McMurphy wins the votes of everyone who took part in the election, all twenty Acutes. In any true democracy that should give him a victory. But the Nurse goes by her own rules, which say that McMurphy requires a majority of everyone in the ward, including the Chronics who are incapable of understanding an election. He needs twenty one votes.

McMurphy begs one Chronic after another for help. Ruckley, Ellis, Pete, Colonel Matterson, George: none of them is willing. Then he approaches the Chief. Just as he was that first morning when McMurphy wanted to shake his hand, the Chief is terrified.

He wants to be left undisturbed in the fog.

Nevertheless, as McMurphy stands over him (notice how the Chief distorts their heights: McMurphy is shorter than the Indian and could never stand "over" him), the Chief feels his hand raising. At first he blames the act on McMurphy, as if he were like the Nurse, able to control people by hidden wires. Then he admits, "No, that's not the truth. I lifted it myself." While Nurse Ratched uses her power to force people to do what she wants, McMurphy's power is that he gives people the courage to do what they want. With McMurphy's help, the Chief has pulled himself out of the fog: a defeat for the Combine. But the angry Nurse announces that the voting is closed. There will be no World Series.

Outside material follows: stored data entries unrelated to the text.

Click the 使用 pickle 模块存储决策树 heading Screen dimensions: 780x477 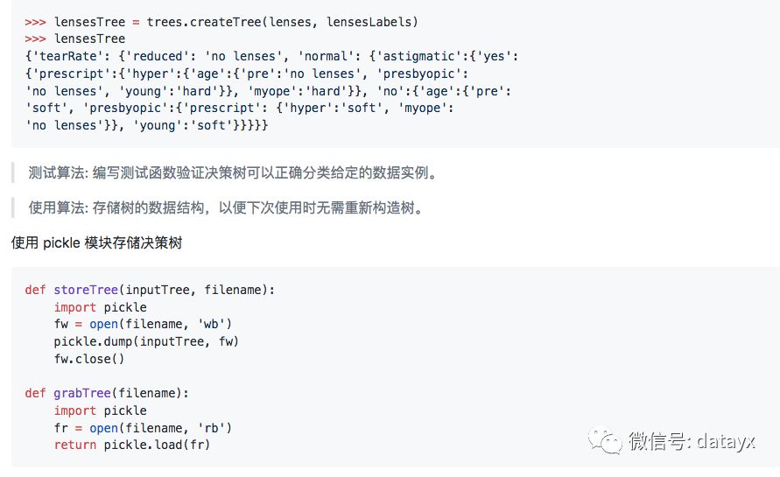point(96,242)
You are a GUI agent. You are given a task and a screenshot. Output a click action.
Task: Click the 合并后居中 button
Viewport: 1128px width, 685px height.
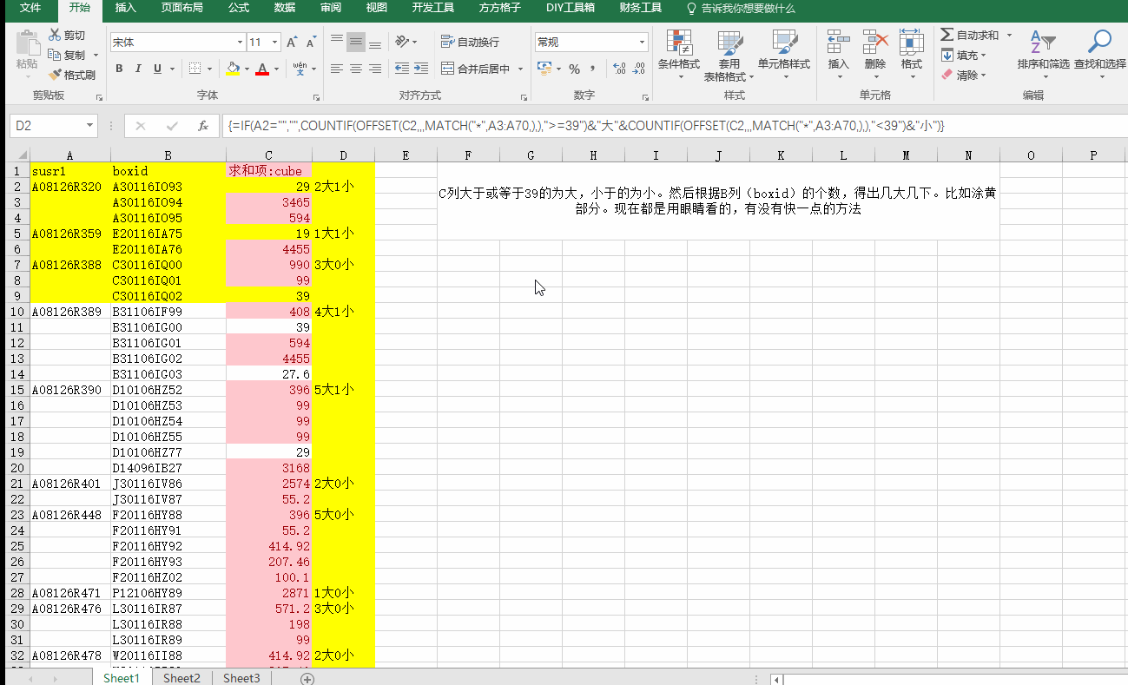pyautogui.click(x=475, y=69)
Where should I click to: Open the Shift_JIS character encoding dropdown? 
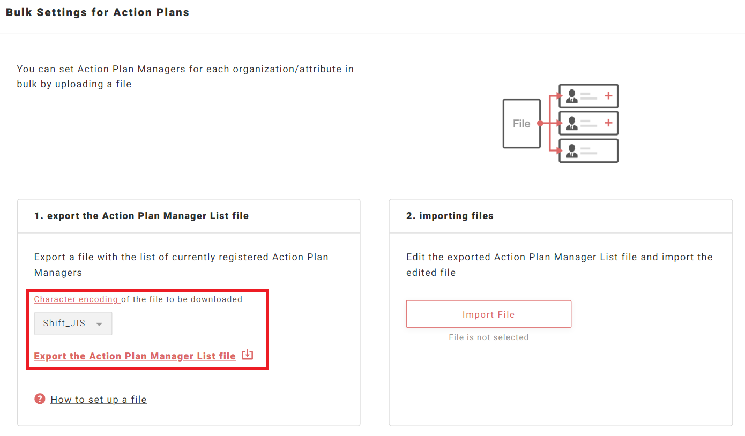[73, 324]
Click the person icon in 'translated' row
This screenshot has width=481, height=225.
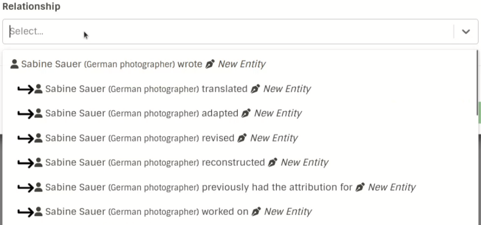click(x=38, y=89)
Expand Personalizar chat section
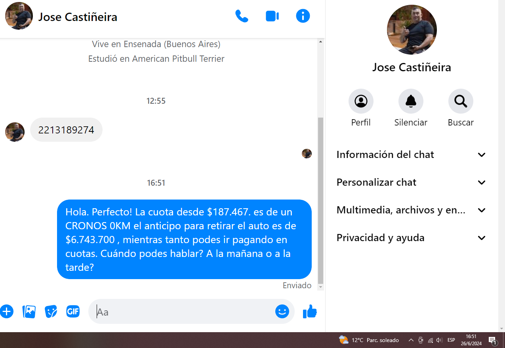The height and width of the screenshot is (348, 505). click(x=411, y=183)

The Nurse watches from her glassed-in Nurse's Station as the Acutes perform their assigned chores. McMurphy's grinning irritates her, and her irritation grows when he tosses down his rag and goes to the television and turns it on to the baseball game. The Nurse switches off the set from the control room. But just as he did with the toothpaste, McMurphy turns defeat into victory by ignoring the Nurse's action. He doesn't move. He stares at the blank screen as if the World Series could be seen on it.

The Nurse can't tolerate this behavior. She comes close to losing control. And now the other patients, Harding, Cheswick, Billy and the rest, sit down with McMurphy to watch the non-existent game. Nurse Ratched is screaming. Says the Chief, "If somebody'd of come in and took a look, men watching a blank TV, a fifty year-old woman hollering and squealing at the back of their heads about discipline and order and recriminations, they'd of thought the whole bunch was crazy as loons." Ironically, by acting crazy, McMurphy and the men have shown that they are sane. By clinging to her rules past the point where they make sense, the Nurse has sunk to the patients' level and below.